(Entries taken from a collection)
☆ ☆ ☆

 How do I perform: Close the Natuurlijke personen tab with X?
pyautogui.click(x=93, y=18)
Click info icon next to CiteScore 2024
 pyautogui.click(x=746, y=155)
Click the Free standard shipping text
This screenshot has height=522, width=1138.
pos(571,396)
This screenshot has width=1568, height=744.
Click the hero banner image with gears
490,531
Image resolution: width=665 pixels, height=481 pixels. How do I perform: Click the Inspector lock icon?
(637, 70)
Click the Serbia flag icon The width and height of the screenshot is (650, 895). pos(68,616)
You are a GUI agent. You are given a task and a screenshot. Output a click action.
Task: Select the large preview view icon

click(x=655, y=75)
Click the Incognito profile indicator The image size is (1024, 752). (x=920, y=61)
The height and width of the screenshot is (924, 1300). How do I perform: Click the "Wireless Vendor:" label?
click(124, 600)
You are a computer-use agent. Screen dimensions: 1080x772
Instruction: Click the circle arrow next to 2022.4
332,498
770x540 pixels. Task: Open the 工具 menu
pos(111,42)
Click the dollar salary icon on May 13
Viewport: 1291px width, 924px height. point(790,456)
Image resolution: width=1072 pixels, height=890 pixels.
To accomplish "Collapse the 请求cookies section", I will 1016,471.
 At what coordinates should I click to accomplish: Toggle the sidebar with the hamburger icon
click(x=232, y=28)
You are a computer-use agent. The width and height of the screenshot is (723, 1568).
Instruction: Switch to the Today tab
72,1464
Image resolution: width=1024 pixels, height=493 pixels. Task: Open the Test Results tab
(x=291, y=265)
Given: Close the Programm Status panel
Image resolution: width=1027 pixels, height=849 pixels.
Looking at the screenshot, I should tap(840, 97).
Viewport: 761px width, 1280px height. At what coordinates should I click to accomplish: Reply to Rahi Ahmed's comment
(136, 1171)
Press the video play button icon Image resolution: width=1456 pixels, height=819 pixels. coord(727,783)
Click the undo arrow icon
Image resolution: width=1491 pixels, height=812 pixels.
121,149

☆ ☆ ☆

(Written exercise) Rewrite every one of the rows above as a Markdown table with two columns, Row and Line, putting a row number in Row and the row's text in Line. Leave out any blank rows.

(Solved exercise)
| Row | Line |
|---|---|
| 1 |  How do I perform: Close the Natuurlijke personen tab with X? |
| 2 | pyautogui.click(x=93, y=18) |
| 3 | Click info icon next to CiteScore 2024 |
| 4 |  pyautogui.click(x=746, y=155) |
| 5 | Click the Free standard shipping text |
| 6 | This screenshot has height=522, width=1138. |
| 7 | pos(571,396) |
| 8 | This screenshot has width=1568, height=744. |
| 9 | Click the hero banner image with gears |
| 10 | 490,531 |
| 11 | Image resolution: width=665 pixels, height=481 pixels. How do I perform: Click the Inspector lock icon? |
| 12 | (637, 70) |
| 13 | Click the Serbia flag icon The width and height of the screenshot is (650, 895). pos(68,616) |
| 14 | You are a GUI agent. You are given a task and a screenshot. Output a click action. |
| 15 | Task: Select the large preview view icon |
| 16 | click(x=655, y=75) |
| 17 | Click the Incognito profile indicator The image size is (1024, 752). (x=920, y=61) |
| 18 | The height and width of the screenshot is (924, 1300). How do I perform: Click the "Wireless Vendor:" label? |
| 19 | click(124, 600) |
| 20 | You are a computer-use agent. Screen dimensions: 1080x772 |
| 21 | Instruction: Click the circle arrow next to 2022.4 |
| 22 | 332,498 |
| 23 | 770x540 pixels. Task: Open the 工具 menu |
| 24 | pos(111,42) |
| 25 | Click the dollar salary icon on May 13 |
| 26 | Viewport: 1291px width, 924px height. point(790,456) |
| 27 | Image resolution: width=1072 pixels, height=890 pixels. |
| 28 | To accomplish "Collapse the 请求cookies section", I will 1016,471. |
| 29 |  At what coordinates should I click to accomplish: Toggle the sidebar with the hamburger icon |
| 30 | click(x=232, y=28) |
| 31 | You are a computer-use agent. The width and height of the screenshot is (723, 1568). |
| 32 | Instruction: Switch to the Today tab |
| 33 | 72,1464 |
| 34 | Image resolution: width=1024 pixels, height=493 pixels. Task: Open the Test Results tab |
| 35 | (x=291, y=265) |
| 36 | Given: Close the Programm Status panel |
| 37 | Image resolution: width=1027 pixels, height=849 pixels. |
| 38 | Looking at the screenshot, I should tap(840, 97). |
| 39 | Viewport: 761px width, 1280px height. At what coordinates should I click to accomplish: Reply to Rahi Ahmed's comment |
| 40 | (136, 1171) |
| 41 | Press the video play button icon Image resolution: width=1456 pixels, height=819 pixels. coord(727,783) |
| 42 | Click the undo arrow icon |
| 43 | Image resolution: width=1491 pixels, height=812 pixels. |
| 44 | 121,149 |